Not only are we no trouble to you, Tertullian said, but in fact we are necessary for your well-being. What a bold thing to say! And yet such confidence and spirit of magnanimity was common among the Fathers; even as their lives were being threatened. When Jesus said to his disciples, “You are the salt of the earth” and “You are the light of the world,” he was not only referring to the influence Christians would have on the individual soul, but on society itself! For the early Church, this divine calling to be the salt for the earth and light to the world was not a dead letter. Its significance was alive and active in her members. They embraced it and made it there own. Hence, they were brimming with a sense of mission and purpose. With this, the early Fathers were able to articulate the kind of dignity and splendor Christians possessed. And you know what? The early Christians believed it!


What we meant to them:

Historians tell us that the twentieth century was the century of martyrs. In fact, more martyrs were made by the modern police state in the twentieth century than by the old pagan state in the first centuries of Church. For instance, during the 1920’s, Catholics in Mexico became acquainted with the brutality of the police state, courtesy of the communists. Scores of faithful Catholics, who refused to bend their necks to the Mexican police state, were hanged or shot by firing squads.

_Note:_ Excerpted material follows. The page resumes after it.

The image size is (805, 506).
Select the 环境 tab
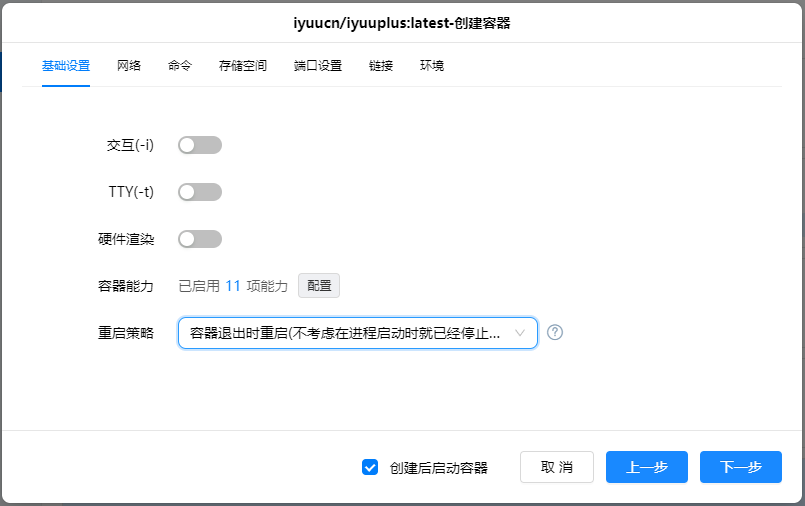pyautogui.click(x=432, y=66)
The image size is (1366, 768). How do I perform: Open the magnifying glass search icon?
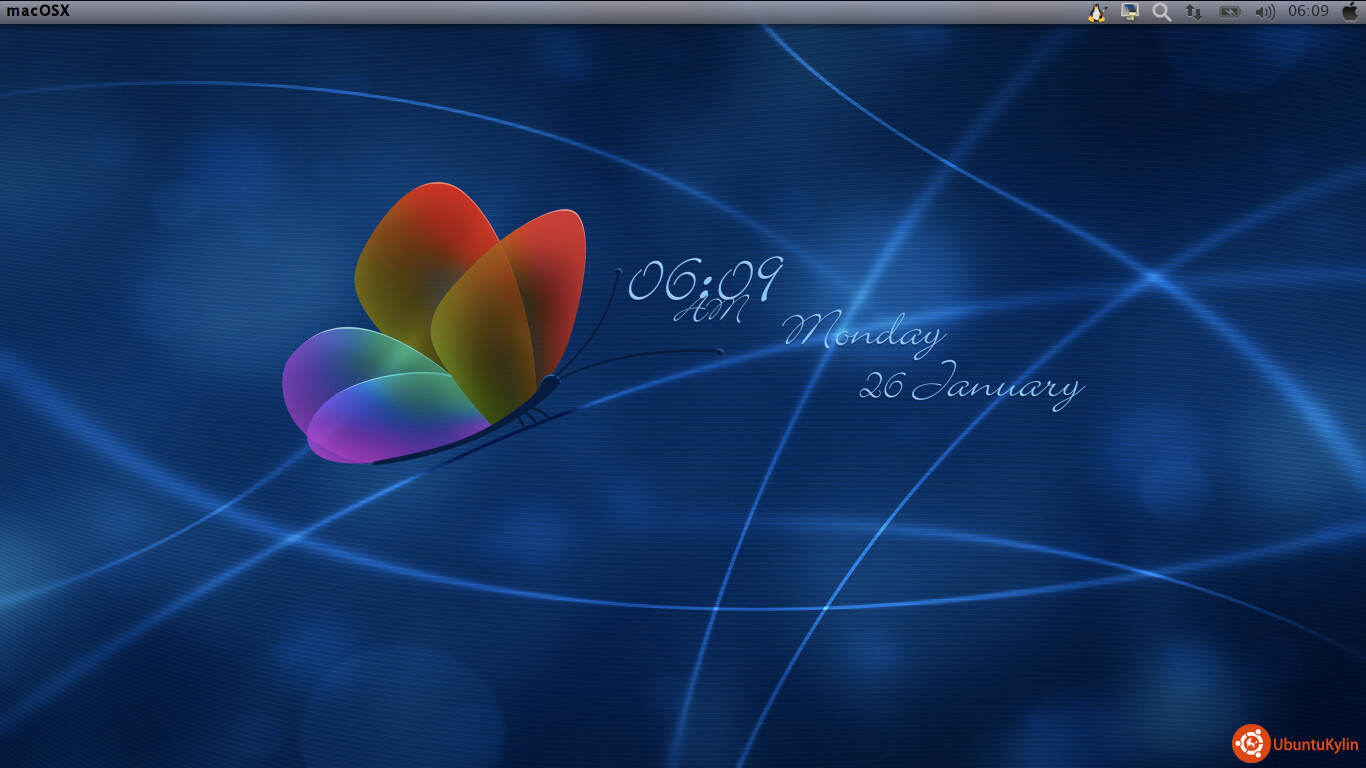1162,12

The propaganda of the communist against the Church in Mexico was not unlike the calumny unleashed by the pagans of antiquity. In both instances, enemies of the Church tried to discredit her contributions to culture. They fabricated myths that she was threat to the State. However, in each of those instances, the Church had answer to such accusations. For instance, in 1926 the U.S. Bishops publicly came to the defense of their brother bishops in Mexico in a pastoral letter. And in a spirit of solidarity, they cataloged- in detail –what the Church meant to Mexico’s heritage. Like Tertullian who, with a sense of self-assurance, informed the Roman prelate of the empire’s need for Christians, similarly, the U.S. Bishops reminded the Mexican government that its country once enjoyed progress and prosperity (from 1531 to 1800)- and that it was in every way comparable with its North American neighbor -precisely because of the Catholic Church. Indeed, before Mexico was menaced by revolutionaries imbued with the communist spirit in the late eighteenth century, she enjoyed every bit as much as progress as America did up to that point.

With this in mind, the U.S. Bishops- as if to speak on behalf of the Mexican Bishops -addressed pointed words to the Mexican police state. An excerpt from that pastoral letter reads as follows:

“Take out of your country all that I put in it, and see what remains. You may thrust me out, exile my bishops, murder my priests, again steal my schools and desecrate my sanctuaries, but you cannot blot out history, you cannot erase the mark I made on you—not in a century of centuries.”

And then they added:

“The Church is not fated to die, but she has learned how to suffer. With Him she will be crucified but with Him also she will rise.”

This is Christian confidence at its finest! And yet, this confidence in who we were and what we meant to society was expressed only a century ago. And to be sure, it was the kind of confidence was instrumental in undermining the police state…both in pagan Rome and in Mexico. Yet, within the last fifty years Christian confidence has been quieted and lulled to sleep. Where’s it expressed today and by whom?

Revisit the words of Christopher Dawson on the city of man- the Church Father’s on the cosmic importance of the Church- Tertullian on the social necessity of Christians- and the U.S. Bishops (Pastoral Letter of 1926) on what the Church meant to Mexico, and ask:

Does any one of us exude this confidence? Do we know how frail the powers of the world are? Do we understand how important we are; not because of who we are but because of what Christ can do through us? And finally, can we look back to our nation’s history and boldly point to the countless contributions of Christians and the benefits the Catholic Church has lavished on society? Can we, while placing all of our confidence in Christ, say: "Without us, America is nothing!"

If Christians can answer these questions in the affirmative, then the elements of a police state will be contained and short-lived in America.